▸ EXERCISE
Except for the pictures, reproduce the records word for word.

___

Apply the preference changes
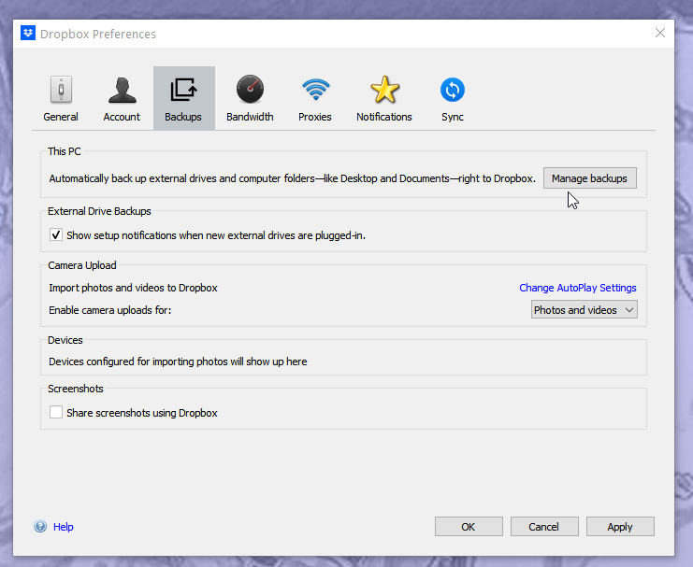This screenshot has width=693, height=567. click(x=620, y=527)
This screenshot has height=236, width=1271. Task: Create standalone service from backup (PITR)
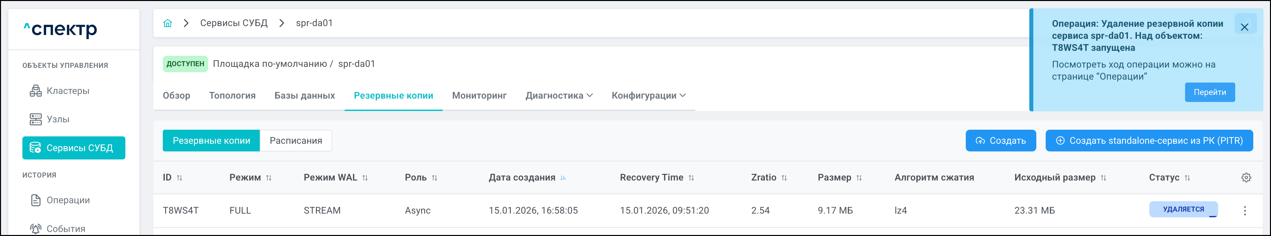pyautogui.click(x=1149, y=141)
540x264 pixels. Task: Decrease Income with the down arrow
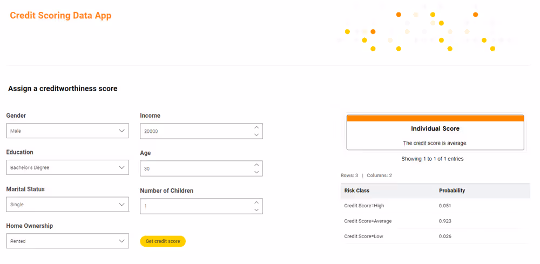[x=257, y=134]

___

▸ RESPONSE TO THIS EXERCISE
Apply the preference changes
This screenshot has width=693, height=567. click(x=620, y=527)
This screenshot has height=236, width=1271. Task: Create standalone service from backup (PITR)
pyautogui.click(x=1149, y=141)
540x264 pixels. Task: Decrease Income with the down arrow
[x=257, y=134]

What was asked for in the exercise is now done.